Apple doesn’t care about appearing late to the party, yet it does care about arranging a better party than everyone else. Gossipy point to a three-camera array on the back of the following major iPhone, one of them a zoom lens. If that occurs, Apple would flip the switch on new iOS 13 software to help it.
A power-sharing toggle in the Control Center
Samsung’s Galaxy S10 phones can top up different phones — even an iPhone — with another feature called Wireless Power Share. You turn it on, place a gadget that’s compatible with wireless charging on the back, and watch it gradually top up until you’re prepared to go or until you hit 30% remaining battery. It’s an ideal tool to charge up small accessories without bringing a cable, and it’s one that Apple would be brilliant to add, particularly since it executed its AirPower charging dock. Apple could use this success.
Face ID camera features could go beyond speed
Apple declared that Face ID, the iPhone X family’s safe face unlock software, will work 30% quicker than it does now. That probably won’t be all Apple has in store for Face Unlock. An update to Face ID could be much progressively secure and incorporate new AR capabilities. Apple showed off a demo of Minecraft Earth, a 3D AR world-building game, so we know Apple’s dedication here is rock-solid.
More info on dark mode and night time routines
Dark mode is another tool that makes white screens black and black text white to reduce eye strain.

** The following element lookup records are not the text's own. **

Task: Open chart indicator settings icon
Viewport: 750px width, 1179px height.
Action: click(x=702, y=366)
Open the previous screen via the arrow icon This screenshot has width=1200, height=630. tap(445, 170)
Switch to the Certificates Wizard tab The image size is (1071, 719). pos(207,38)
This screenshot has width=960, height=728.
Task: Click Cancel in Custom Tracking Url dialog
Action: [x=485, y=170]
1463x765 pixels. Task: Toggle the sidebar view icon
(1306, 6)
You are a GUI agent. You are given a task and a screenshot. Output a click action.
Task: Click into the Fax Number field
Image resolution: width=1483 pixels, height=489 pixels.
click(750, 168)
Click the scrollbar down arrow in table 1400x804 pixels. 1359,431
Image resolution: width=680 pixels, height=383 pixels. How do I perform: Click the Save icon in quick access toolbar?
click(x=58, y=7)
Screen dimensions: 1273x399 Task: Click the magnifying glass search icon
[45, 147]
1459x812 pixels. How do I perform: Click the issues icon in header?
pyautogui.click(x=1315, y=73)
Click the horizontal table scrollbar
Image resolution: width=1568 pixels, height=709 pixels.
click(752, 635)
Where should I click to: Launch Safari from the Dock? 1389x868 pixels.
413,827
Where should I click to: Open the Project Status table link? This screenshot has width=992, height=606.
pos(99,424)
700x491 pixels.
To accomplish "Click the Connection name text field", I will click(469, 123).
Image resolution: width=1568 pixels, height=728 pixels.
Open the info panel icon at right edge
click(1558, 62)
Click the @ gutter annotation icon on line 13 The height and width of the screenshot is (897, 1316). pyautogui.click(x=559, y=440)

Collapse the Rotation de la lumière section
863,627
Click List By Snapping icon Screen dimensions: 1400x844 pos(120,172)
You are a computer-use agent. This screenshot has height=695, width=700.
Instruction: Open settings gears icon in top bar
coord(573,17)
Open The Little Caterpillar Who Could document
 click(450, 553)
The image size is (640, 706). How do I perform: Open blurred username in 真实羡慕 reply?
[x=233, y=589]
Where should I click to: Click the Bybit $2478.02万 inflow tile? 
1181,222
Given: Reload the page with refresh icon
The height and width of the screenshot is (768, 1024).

Apple strolled us through how the systemwide highlight will function with all of Apple’s core apps, yet there’s a better chance we haven’t heard the last of it.
Apple’s emphasis on wellness and digital detox could imply that there are more details to come about keeping up boundaries with phone use and shielding your eyes from too much strain. Another app or setting that Apple wants to unveil explicitly for the iPhone 11 — or one that that wasn’t prepared yet in the June reveal — could generally arrive retroactively to each other iPhone as soon as it’s prepared in September.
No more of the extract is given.